El arte de Fontana, entre otros, es un arte que abre, que ejecuta cortes en la superficie para abrir la posibilidad de una llegada. Como cualquier quimera auténtica, el corte no nos dice nada acerca de aquello que está por llegar. El arte utópico es apertura, pero apertura que nunca podrá cerrarse; es una ausencia radical, no una presencia pospuesta; y cualquier intento de fijar el contenido del corte es una forma de restringirlo. No se pretende digamos, hallar una lógica única e unívoca en la creación; sino que ella sea por sí misma un espacio donde se proponga una infinitud de caminos inexplorables.
Todo significar, todo mostrar, todo decir es un repetir, un lugar común que ya ha sido transitado. La utopía, el no-lugar, es quizás el único territorio abierto al arte contemporáneo. La ausencia es la única marca de una presencia siempre renovadora. El corte es la condición de la posibilidad.
Por otra parte, estas rasgaduras en el cuadro le dan a la pintura una tercera dimensión real, colocándolo a la altura de la escultura, elemento este innovador que va a influir poderosamente en muchas experiencias similares posteriores. Pero hay más, la “herida abierta” sobre el lienzo parece abrir un agujero negro por el que se pierde la concreción del cuadro y se abre una ventana al infinito. Al respecto comentaba su autor: “yo agujereo, el infinito pasa por allí, pasa la luz, no hay necesidad de pintar” [5].
Fontana construye territorios de paso que piden que se transite por ellos y propone la monocromía como sustento para el viaje. «He intentado poner varios colores en el lienzo pero el corte no los soporta» -confesaba Fontana- explicando por qué creaba obras compactas desde la perspectiva cromática. Creó un nicho del monocromo en el arte conceptual, adelantándose una década, a su nacimiento oficial establecido por los historiadores del arte con las primeras exposiciones de las Expositions Monochromes de Yves Klein.

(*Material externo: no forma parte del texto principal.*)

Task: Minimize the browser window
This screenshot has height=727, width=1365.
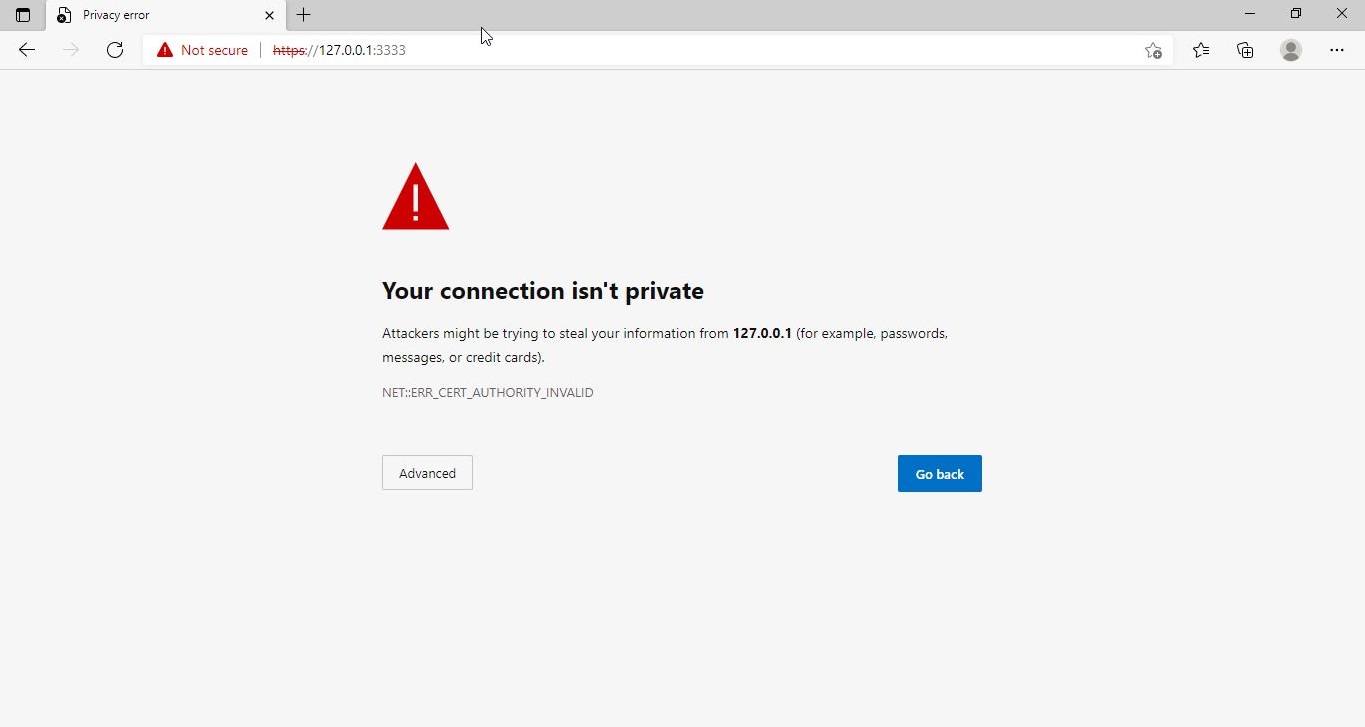Action: tap(1250, 14)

Formalmente la obra de Fontana no presenta marcada complejidad; lacónicamente podríamos describirla de la siguiente manera: lienzos monocromáticos agujereados, con hendiduras y perforaciones sincrónicamente realizadas; pero ello no le resta en lo absoluto relevancia a la obra que, con un lenguaje sumamente personal aborda lo real mediante la metáfora, el distanciamiento y la fragmentación. Se apropia, con gran maestría, de una concepción matérica de la pintura que valida su obra.
Es un proyecto vital nuevo que va en busca de una comunidad artística de “nuestros tiempos”, pero lo que la hace potencialmente universal es su propensión a la libertad creadora, a un lenguaje desmitificador que anula toda posibilidad de estatismo, una inclinación por la otredad en la forma y en la significación. Una obra que aboga por una ley artística fundamental: la libertad en el arte.